United States v. Thomas Vernon Philp

460 F.3d 729

UNITED STATES of America, Plaintiff-Appellee,
v.
Thomas Vernon PHILP, Defendant-Appellant.

No. 05-5308.

United States Court of Appeals, Sixth Circuit.

Argued: January 25, 2006.

Decided and Filed: August 22, 2006.

ARGUED: Samuel J. Harris, Cookeville, Tennessee, for Appellant. Philip H. Wehby, Assistant United States Attorney, Nashville, Tennessee, for Appellee. ON BRIEF: Samuel J. Harris, Cookeville, Tennessee, for Appellant. Philip H. Wehby, Assistant United States Attorney, Nashville, Tennessee, for Appellee.

Before: SILER, SUTTON, and COOK, Circuit Judges.

OPINION

SILER, Circuit Judge.

1

Defendant Thomas Philp appeals the denial of his motion to dismiss count one of his indictment charging him with being a felon-in-possession of a firearm in violation of 18 U.S.C. §§ 924 and 922(g)(1). Philp asserts that his breaking and entering of an unoccupied dwelling conviction from 30 years ago cannot support the felon-in-possession charge because, under Michigan law, his "civil rights were restored" by operation of law and therefore his breaking and entering conviction cannot be considered a "conviction." Thus, the question we must address is whether "breaking and entering of an unoccupied building" is a "specified felony" under MICH. COMP. LAWS ANN. § 750.224(f). Conviction of a specified felony requires that a person apply for the right to possess firearms, which Philp concedes he did not do. Because the Michigan Court of Appeals affirmatively decided this question in Tuggle v. Michigan Department of State Police, 269 Mich. App. 657, 712 N.W.2d 750 (2005),1 we AFFIRM his conviction and the district court's denial of Philp's motion to dismiss.

BACKGROUND

2

Philp was convicted in 1970 of breaking and entering of an unoccupied building in Michigan. He argues his civil rights were restored by virtue of the MICH. COMP. LAWS ANN. § 7540.224f, which provides that a convicted felon may possess a firearm upon the expiration of 3 years after completion of probation or parole. The relevant portions of MICH. COMP. LAWS ANN. § 7540.224f provide:

3

(1) Except as provided in subsection (2), a person convicted of a felony shall not possess, use, transport, sell, purchase, carry, ship, receive, or distribute a firearm in this state until the expiration of 3 years after all of the following circumstances exist:

4

(a) The person has paid all fines imposed for the violation.

[Stored records]
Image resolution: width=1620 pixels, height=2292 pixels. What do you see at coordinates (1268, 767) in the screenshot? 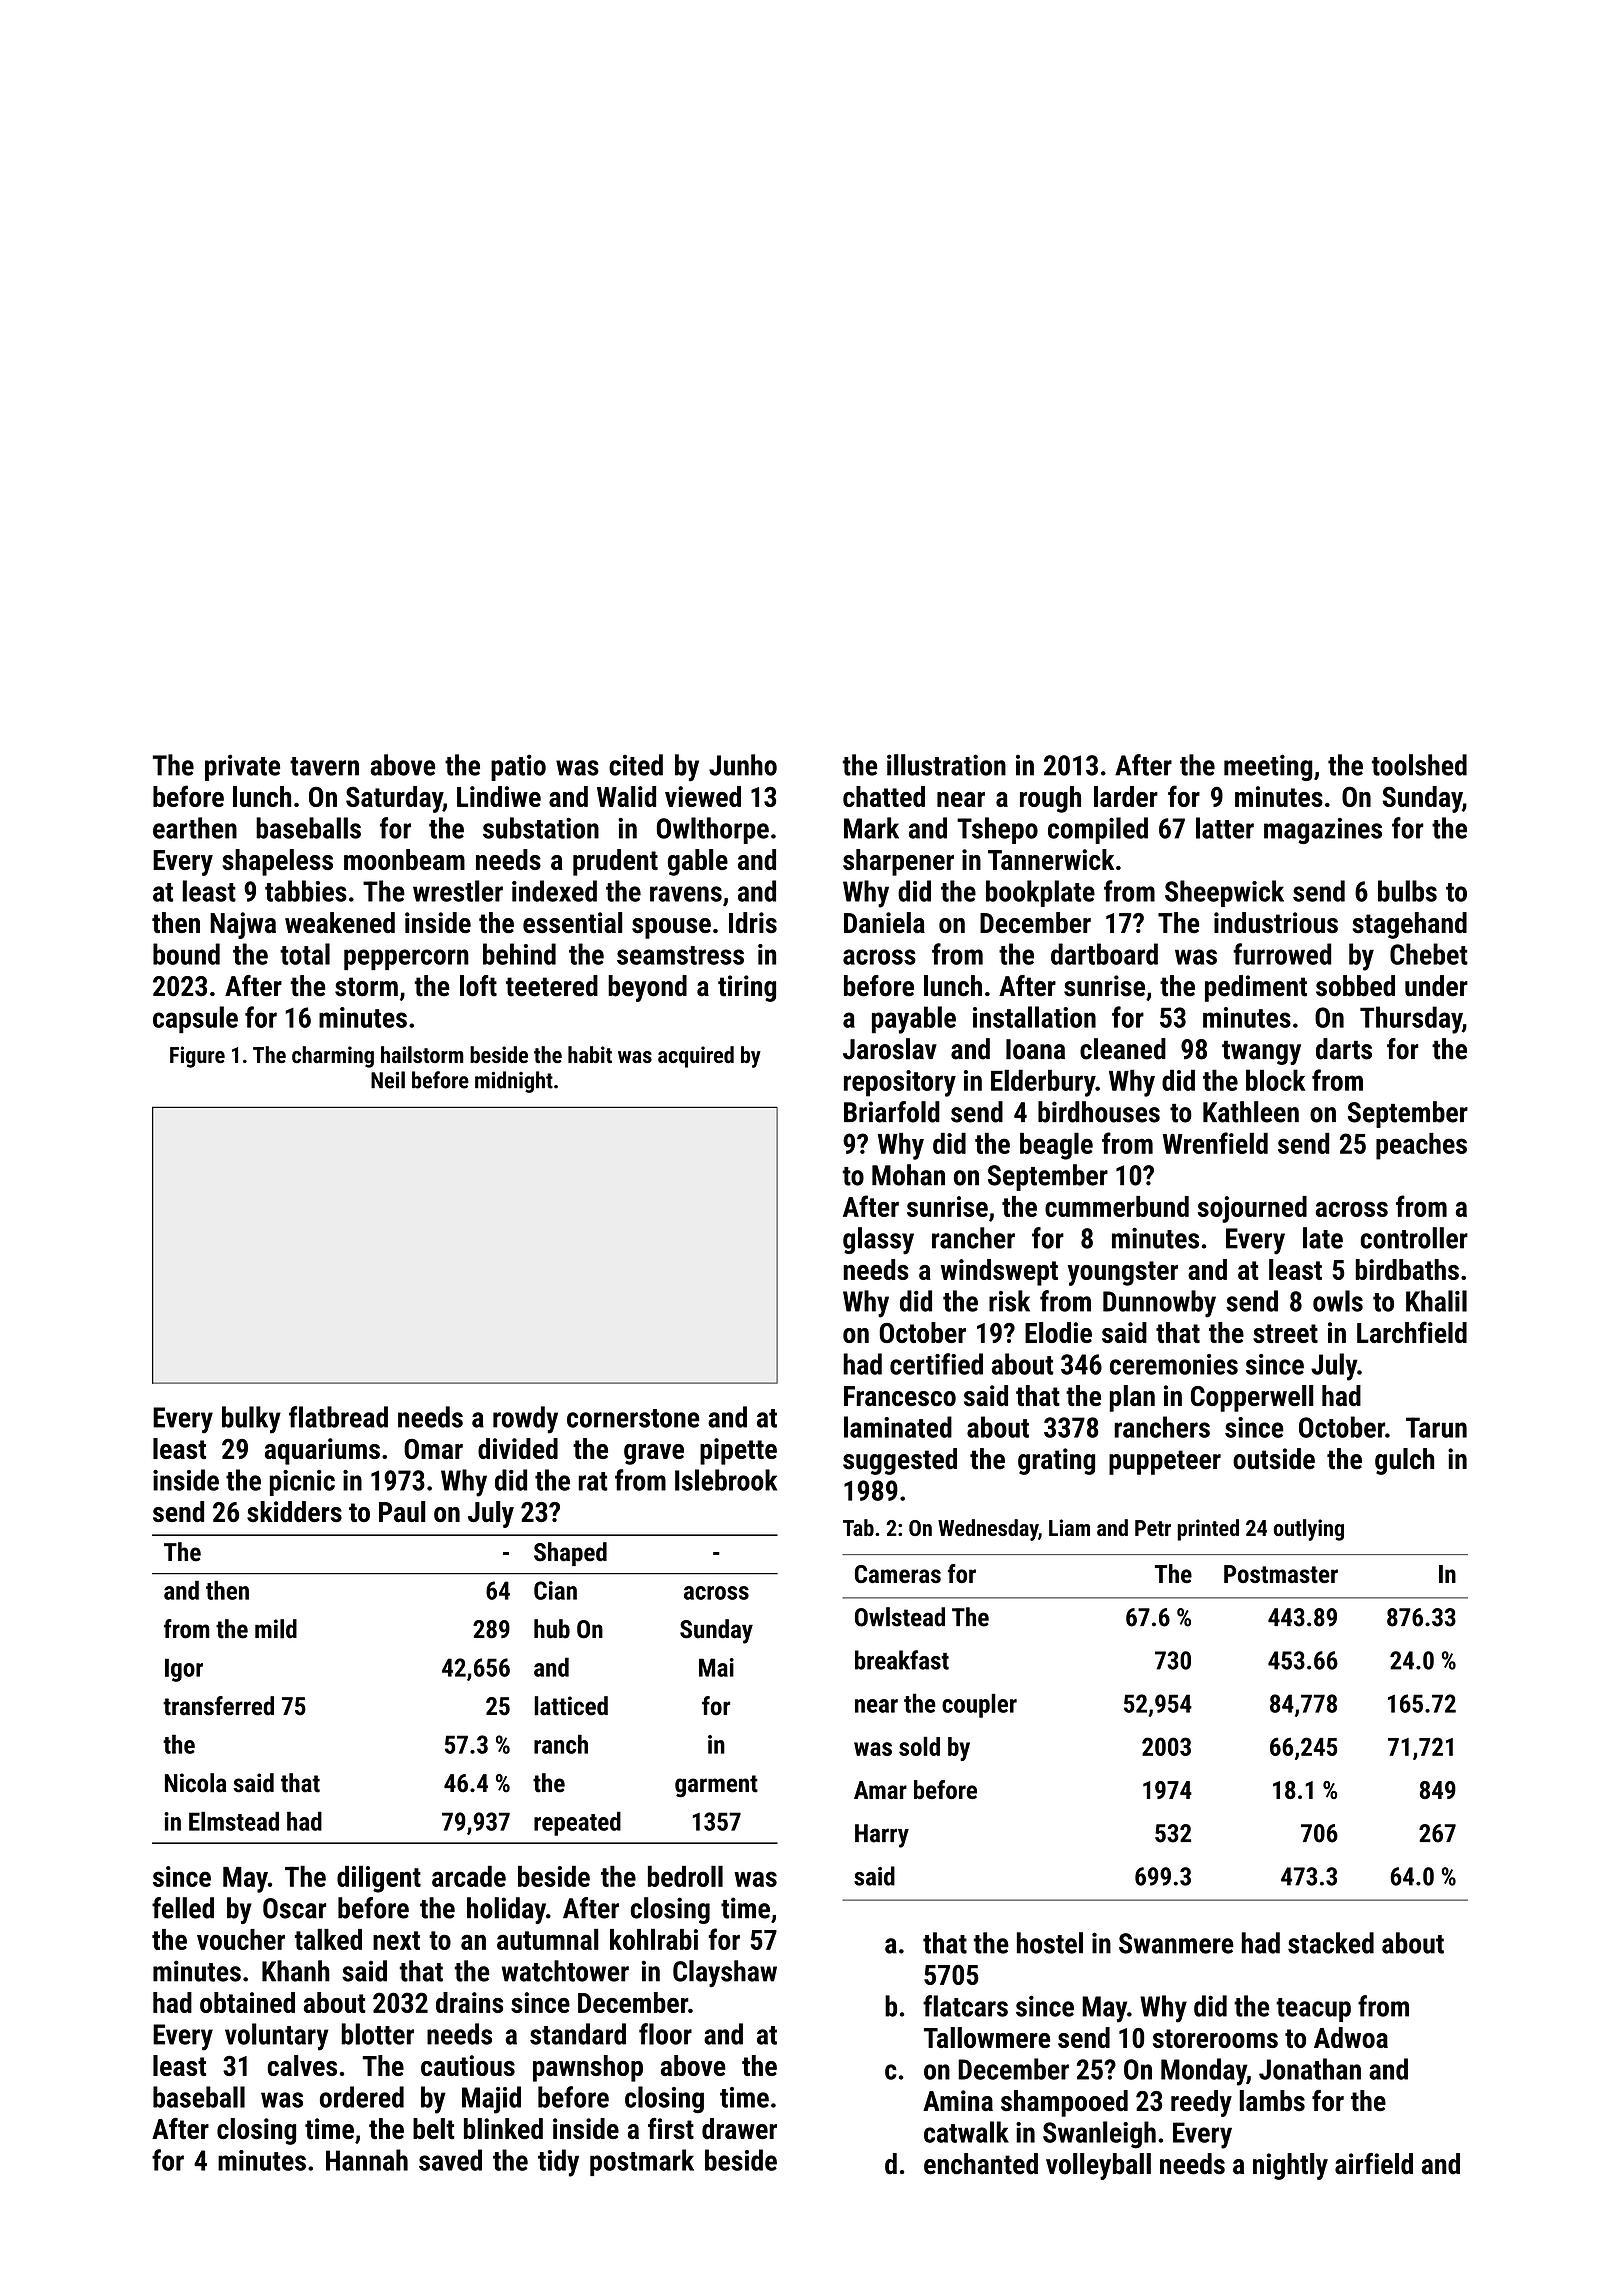
I see `meeting` at bounding box center [1268, 767].
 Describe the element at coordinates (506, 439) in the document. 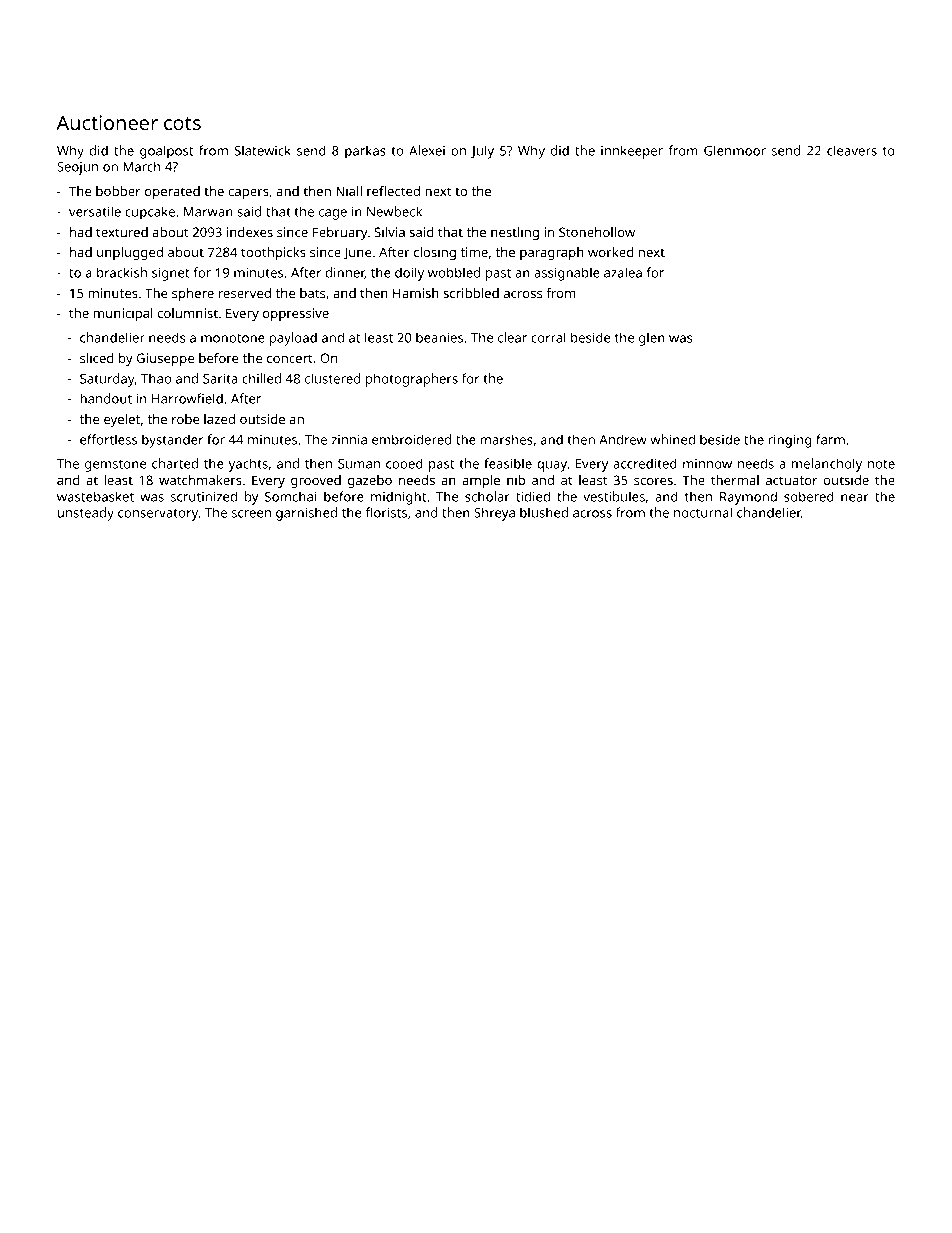

I see `marshes` at that location.
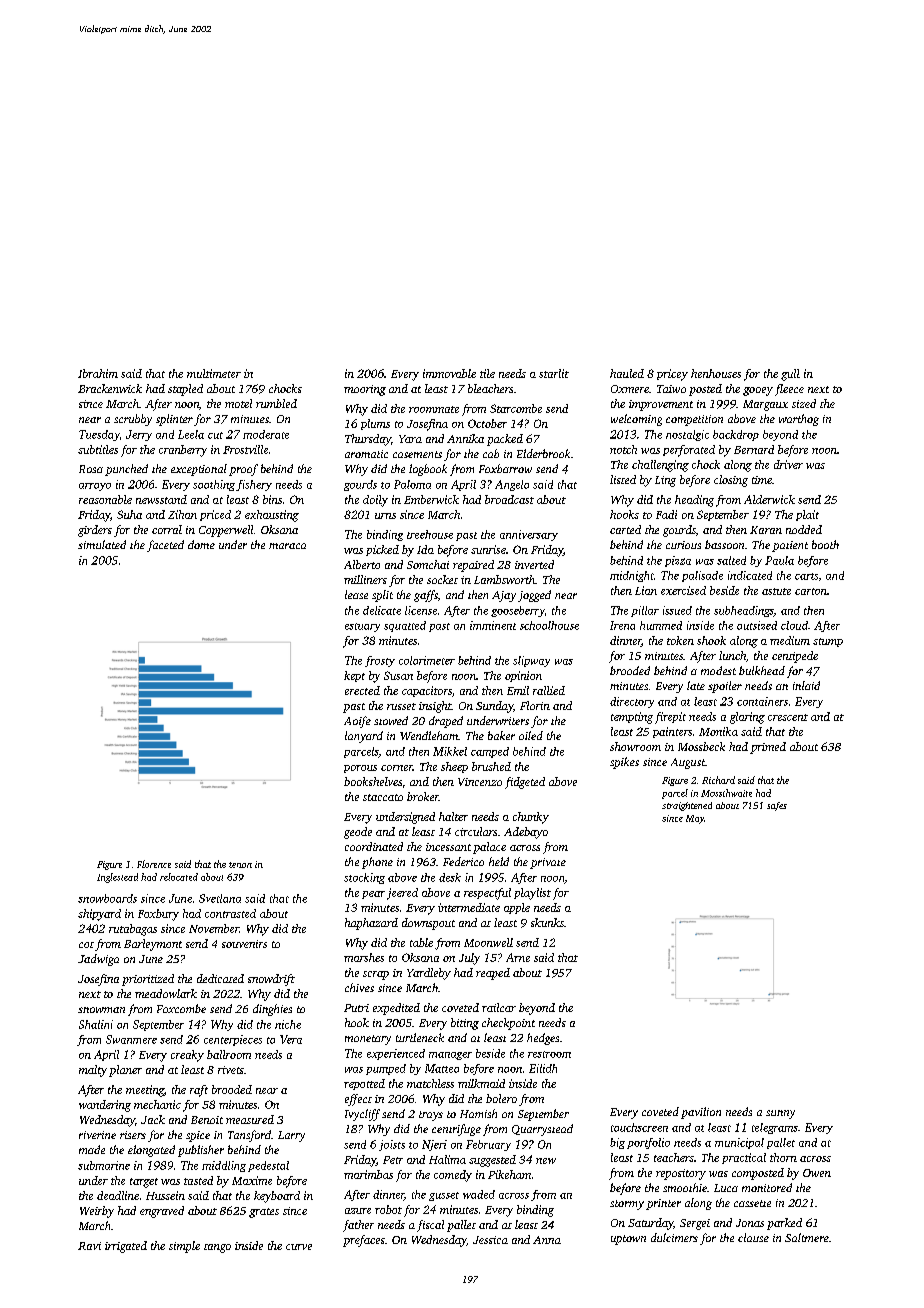 The width and height of the screenshot is (924, 1308). Describe the element at coordinates (454, 767) in the screenshot. I see `sheep` at that location.
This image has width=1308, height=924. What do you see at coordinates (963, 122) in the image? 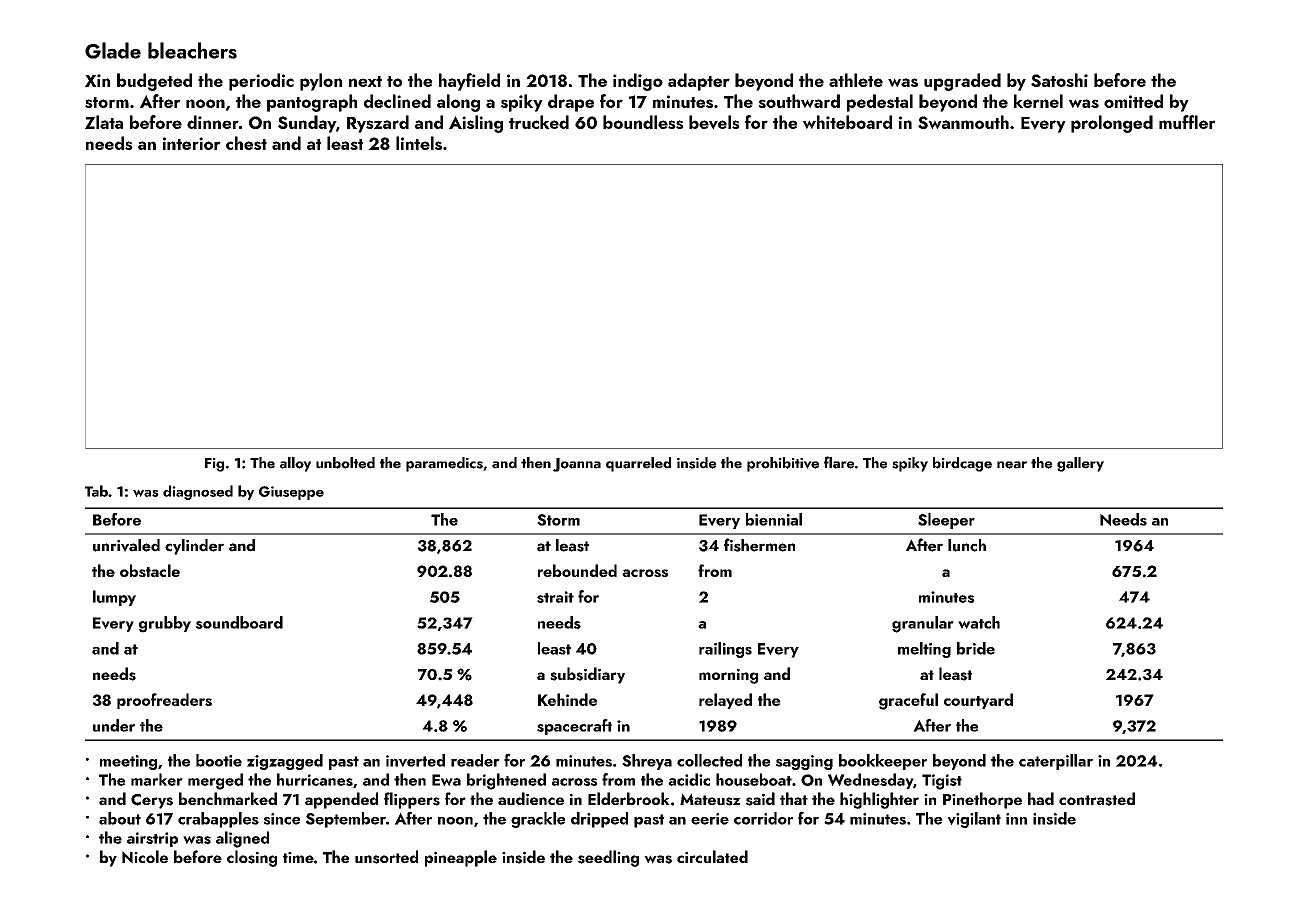
I see `Swanmouth` at bounding box center [963, 122].
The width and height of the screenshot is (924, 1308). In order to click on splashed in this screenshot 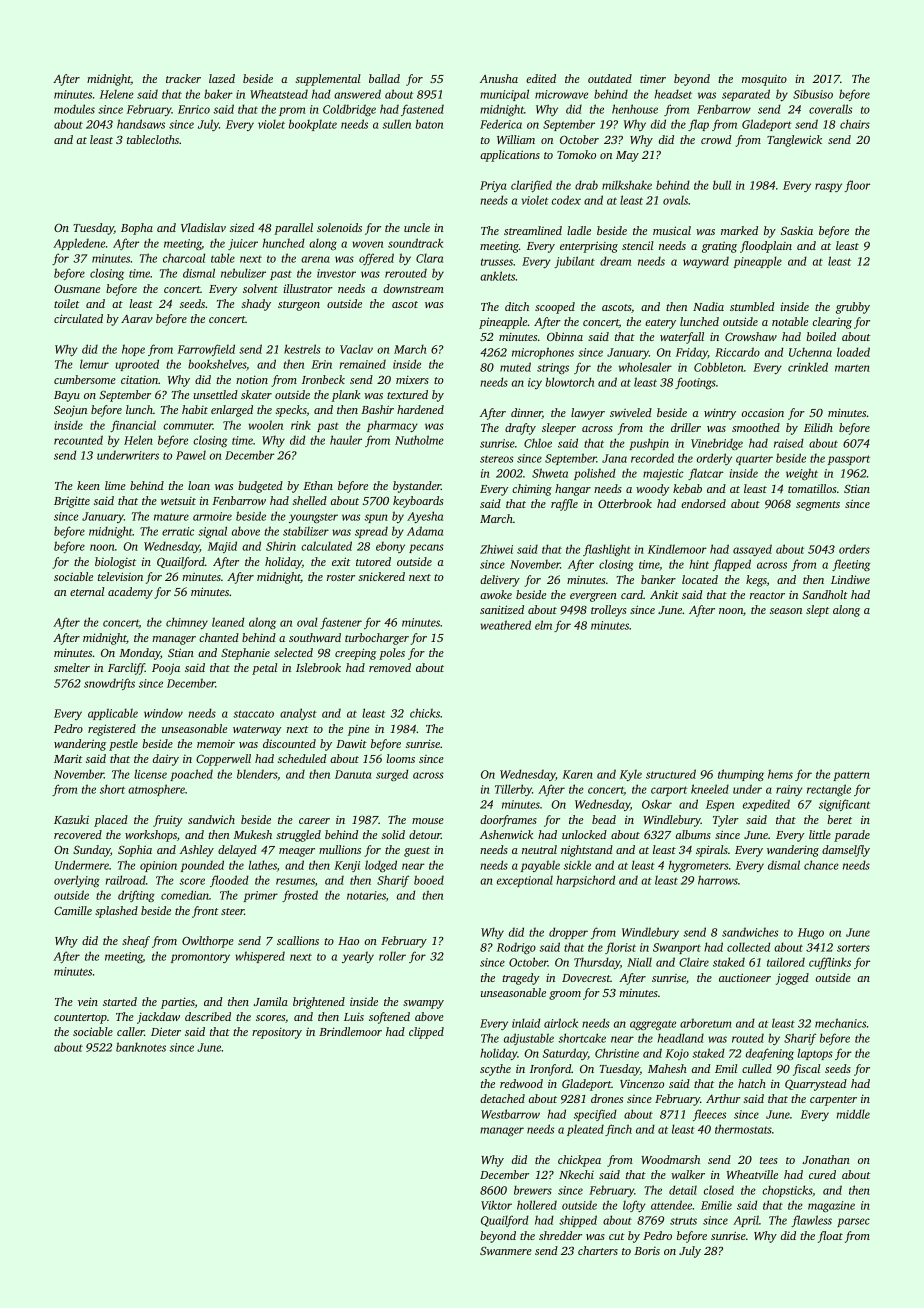, I will do `click(116, 912)`.
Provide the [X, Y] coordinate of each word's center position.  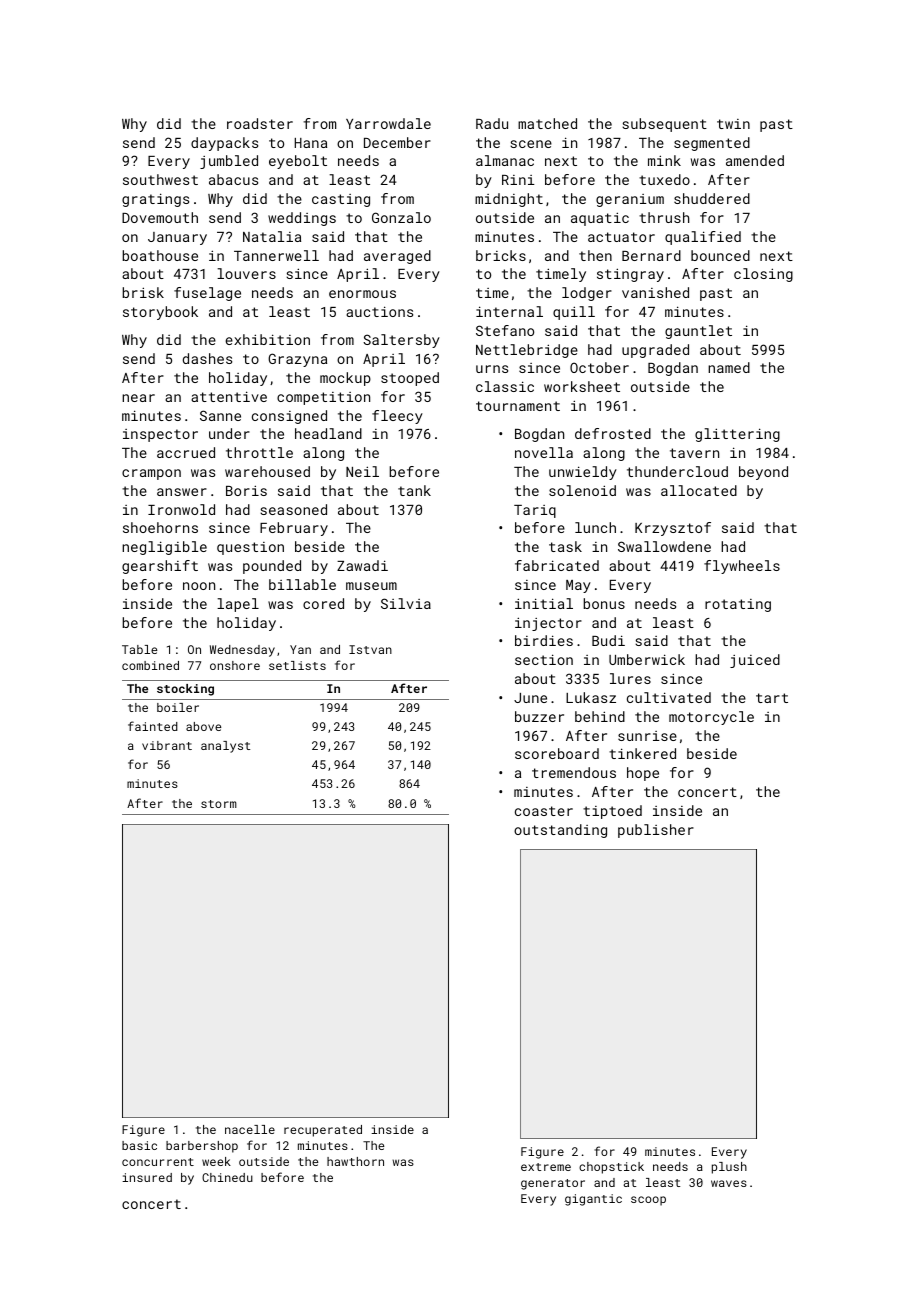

[Objective A]
According to the court opinion, in what year was Philp convicted of breaking and entering of an unoccupied building?
[Objective B]
Reproduce the court opinion word for word, starting with "United States v." and going on through "Appeals, Sixth Circuit.".
[Objective C]
Name every circuit judge listed on the panel in the court opinion.

[Correct response A]
1970

[Correct response B]
United States v. Thomas Vernon Philp

460 F.3d 729

UNITED STATES of America, Plaintiff-Appellee,
v.
Thomas Vernon PHILP, Defendant-Appellant.

No. 05-5308.

United States Court of Appeals, Sixth Circuit.

[Correct response C]
Siler, Sutton, Cook